- _PROBLEM_: Reproduce verbatim the items starting with the line containing "Select Drukuj from the menu" and continuing through the line containing "998x1204 pixels. 432,845".

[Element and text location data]
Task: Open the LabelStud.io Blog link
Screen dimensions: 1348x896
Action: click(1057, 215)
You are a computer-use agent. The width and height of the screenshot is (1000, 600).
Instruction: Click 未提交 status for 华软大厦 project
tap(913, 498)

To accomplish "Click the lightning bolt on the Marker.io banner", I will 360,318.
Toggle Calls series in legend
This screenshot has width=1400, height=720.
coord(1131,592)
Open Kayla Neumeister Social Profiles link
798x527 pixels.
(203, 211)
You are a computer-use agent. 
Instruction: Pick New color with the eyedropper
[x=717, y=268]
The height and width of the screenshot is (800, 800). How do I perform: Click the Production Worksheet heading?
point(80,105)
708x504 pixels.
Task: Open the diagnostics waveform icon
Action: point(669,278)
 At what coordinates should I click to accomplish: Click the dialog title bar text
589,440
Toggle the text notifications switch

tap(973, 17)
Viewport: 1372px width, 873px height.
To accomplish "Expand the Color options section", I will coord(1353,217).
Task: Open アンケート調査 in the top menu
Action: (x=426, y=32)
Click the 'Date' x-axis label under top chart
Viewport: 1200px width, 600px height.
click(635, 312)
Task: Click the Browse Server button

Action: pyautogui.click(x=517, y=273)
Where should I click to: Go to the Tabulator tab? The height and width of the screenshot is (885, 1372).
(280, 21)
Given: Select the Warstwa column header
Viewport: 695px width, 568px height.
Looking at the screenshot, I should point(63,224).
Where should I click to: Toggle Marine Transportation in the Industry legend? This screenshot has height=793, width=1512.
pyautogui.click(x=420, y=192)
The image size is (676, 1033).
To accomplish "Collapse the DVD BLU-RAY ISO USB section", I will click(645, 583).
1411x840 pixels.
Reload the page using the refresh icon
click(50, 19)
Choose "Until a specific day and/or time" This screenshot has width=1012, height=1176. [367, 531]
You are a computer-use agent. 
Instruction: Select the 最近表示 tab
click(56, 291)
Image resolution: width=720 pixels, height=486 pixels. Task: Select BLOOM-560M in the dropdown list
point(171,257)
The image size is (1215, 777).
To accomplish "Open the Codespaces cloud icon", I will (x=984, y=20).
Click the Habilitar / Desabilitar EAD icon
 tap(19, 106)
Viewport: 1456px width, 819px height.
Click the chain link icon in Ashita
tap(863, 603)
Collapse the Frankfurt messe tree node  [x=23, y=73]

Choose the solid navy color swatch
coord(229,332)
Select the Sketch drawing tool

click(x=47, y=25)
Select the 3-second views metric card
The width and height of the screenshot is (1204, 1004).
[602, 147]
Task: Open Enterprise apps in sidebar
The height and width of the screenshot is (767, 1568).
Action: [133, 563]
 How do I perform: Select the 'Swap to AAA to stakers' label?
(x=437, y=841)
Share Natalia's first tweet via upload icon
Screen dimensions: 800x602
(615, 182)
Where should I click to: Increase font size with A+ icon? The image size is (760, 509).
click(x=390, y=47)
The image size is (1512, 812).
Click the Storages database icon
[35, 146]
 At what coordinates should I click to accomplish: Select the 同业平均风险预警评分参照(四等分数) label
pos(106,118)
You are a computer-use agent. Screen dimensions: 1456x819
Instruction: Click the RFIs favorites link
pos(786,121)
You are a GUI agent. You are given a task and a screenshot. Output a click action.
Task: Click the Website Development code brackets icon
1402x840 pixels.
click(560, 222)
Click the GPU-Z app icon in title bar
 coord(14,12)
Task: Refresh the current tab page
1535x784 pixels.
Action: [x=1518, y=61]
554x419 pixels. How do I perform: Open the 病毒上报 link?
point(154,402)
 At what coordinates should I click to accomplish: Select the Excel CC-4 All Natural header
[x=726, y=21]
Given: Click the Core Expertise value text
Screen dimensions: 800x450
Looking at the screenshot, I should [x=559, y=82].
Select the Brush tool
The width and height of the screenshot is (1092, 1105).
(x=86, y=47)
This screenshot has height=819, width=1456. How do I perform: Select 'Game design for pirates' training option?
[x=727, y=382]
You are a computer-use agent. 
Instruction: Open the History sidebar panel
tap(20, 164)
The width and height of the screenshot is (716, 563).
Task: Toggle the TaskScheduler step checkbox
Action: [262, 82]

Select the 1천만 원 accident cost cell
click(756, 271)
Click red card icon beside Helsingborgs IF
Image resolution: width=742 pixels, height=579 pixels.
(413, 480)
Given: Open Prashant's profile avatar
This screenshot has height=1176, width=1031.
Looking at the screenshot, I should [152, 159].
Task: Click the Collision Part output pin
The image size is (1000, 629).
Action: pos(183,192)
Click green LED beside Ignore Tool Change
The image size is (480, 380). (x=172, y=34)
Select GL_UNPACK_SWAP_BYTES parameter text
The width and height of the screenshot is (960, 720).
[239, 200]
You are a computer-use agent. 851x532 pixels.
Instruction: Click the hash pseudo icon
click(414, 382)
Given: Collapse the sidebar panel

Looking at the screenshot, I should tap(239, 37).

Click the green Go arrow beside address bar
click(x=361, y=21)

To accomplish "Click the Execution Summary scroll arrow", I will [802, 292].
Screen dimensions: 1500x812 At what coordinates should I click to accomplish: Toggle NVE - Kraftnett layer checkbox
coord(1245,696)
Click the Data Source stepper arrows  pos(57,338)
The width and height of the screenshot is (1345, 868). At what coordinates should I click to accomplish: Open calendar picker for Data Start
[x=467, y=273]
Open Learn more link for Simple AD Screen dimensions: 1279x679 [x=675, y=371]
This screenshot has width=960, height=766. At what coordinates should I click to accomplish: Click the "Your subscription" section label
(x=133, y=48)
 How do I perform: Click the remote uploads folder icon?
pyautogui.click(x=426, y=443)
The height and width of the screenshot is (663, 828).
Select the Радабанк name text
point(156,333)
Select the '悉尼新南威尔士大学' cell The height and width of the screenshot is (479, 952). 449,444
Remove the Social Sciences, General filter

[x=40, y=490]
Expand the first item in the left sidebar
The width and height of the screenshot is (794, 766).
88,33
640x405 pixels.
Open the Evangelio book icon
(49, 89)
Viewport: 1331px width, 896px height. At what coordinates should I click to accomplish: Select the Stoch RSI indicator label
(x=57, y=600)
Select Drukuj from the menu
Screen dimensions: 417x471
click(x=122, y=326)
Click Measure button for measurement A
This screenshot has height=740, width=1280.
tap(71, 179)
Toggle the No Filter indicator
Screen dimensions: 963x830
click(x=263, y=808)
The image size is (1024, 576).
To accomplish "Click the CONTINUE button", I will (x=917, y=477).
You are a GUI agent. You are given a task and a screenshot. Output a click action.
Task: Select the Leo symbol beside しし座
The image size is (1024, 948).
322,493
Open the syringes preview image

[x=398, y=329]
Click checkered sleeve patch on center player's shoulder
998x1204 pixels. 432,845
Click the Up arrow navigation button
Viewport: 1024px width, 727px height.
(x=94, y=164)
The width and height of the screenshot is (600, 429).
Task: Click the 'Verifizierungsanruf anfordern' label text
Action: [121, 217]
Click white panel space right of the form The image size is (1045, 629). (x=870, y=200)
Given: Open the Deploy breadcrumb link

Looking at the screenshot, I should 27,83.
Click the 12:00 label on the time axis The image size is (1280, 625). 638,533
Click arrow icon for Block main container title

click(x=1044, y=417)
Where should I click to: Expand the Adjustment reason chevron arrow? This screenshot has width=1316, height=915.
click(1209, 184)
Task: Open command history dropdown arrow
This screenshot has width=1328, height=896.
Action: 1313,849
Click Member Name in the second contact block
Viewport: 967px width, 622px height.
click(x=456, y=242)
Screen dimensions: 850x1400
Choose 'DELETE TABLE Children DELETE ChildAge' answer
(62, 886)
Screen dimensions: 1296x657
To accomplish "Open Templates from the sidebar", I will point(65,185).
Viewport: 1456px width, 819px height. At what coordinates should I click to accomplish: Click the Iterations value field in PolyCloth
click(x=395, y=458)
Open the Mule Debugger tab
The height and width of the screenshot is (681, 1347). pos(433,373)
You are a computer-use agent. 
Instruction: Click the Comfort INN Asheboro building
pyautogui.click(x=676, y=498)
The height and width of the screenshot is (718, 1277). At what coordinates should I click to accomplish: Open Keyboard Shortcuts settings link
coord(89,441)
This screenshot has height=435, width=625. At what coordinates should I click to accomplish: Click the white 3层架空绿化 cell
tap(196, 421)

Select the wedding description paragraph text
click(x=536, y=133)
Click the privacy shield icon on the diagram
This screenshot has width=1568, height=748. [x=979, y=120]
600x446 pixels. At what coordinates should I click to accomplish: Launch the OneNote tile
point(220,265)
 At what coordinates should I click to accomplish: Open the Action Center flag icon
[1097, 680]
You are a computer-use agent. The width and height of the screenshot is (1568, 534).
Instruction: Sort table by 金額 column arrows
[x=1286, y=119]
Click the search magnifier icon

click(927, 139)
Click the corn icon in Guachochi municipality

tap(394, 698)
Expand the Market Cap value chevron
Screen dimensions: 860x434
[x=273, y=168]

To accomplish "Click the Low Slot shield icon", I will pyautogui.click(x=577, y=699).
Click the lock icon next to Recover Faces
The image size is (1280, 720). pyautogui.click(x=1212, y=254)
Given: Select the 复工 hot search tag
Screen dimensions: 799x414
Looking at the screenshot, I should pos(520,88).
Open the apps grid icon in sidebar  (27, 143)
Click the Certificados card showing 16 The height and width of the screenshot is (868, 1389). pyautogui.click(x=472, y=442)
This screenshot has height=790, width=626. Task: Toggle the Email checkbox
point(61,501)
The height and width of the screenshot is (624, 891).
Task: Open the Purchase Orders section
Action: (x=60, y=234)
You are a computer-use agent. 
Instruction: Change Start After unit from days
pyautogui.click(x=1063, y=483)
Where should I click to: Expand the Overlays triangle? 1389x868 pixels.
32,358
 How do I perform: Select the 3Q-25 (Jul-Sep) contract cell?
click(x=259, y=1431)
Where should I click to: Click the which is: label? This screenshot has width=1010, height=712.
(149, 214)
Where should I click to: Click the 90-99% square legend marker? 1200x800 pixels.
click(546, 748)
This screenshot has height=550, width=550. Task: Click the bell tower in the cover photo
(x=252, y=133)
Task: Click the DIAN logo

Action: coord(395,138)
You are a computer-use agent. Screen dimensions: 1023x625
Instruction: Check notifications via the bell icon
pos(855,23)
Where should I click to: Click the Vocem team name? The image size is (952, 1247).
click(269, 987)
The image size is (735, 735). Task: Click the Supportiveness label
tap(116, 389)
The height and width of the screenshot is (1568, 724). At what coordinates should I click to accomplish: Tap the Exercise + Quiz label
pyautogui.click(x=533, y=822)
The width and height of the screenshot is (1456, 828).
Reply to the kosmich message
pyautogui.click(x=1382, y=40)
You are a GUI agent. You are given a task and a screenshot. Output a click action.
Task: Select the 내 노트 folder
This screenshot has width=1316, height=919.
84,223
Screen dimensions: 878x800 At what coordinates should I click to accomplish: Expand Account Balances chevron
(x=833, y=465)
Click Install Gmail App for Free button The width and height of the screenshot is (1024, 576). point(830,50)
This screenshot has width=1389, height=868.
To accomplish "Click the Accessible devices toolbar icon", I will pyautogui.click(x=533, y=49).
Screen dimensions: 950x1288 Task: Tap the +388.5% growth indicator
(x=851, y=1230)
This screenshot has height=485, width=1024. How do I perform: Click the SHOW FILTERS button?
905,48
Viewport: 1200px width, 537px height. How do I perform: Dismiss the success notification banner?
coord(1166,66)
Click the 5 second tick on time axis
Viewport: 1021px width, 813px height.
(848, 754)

- _COMPLETED TASK_:
Select Drukuj from the menu
Screen dimensions: 417x471
click(x=122, y=326)
Click Measure button for measurement A
This screenshot has height=740, width=1280.
tap(71, 179)
Toggle the No Filter indicator
Screen dimensions: 963x830
click(x=263, y=808)
The image size is (1024, 576).
To accomplish "Click the CONTINUE button", I will (x=917, y=477).
You are a GUI agent. You are given a task and a screenshot. Output a click action.
Task: Select the Leo symbol beside しし座
The image size is (1024, 948).
322,493
Open the syringes preview image

[x=398, y=329]
Click checkered sleeve patch on center player's shoulder
998x1204 pixels. 432,845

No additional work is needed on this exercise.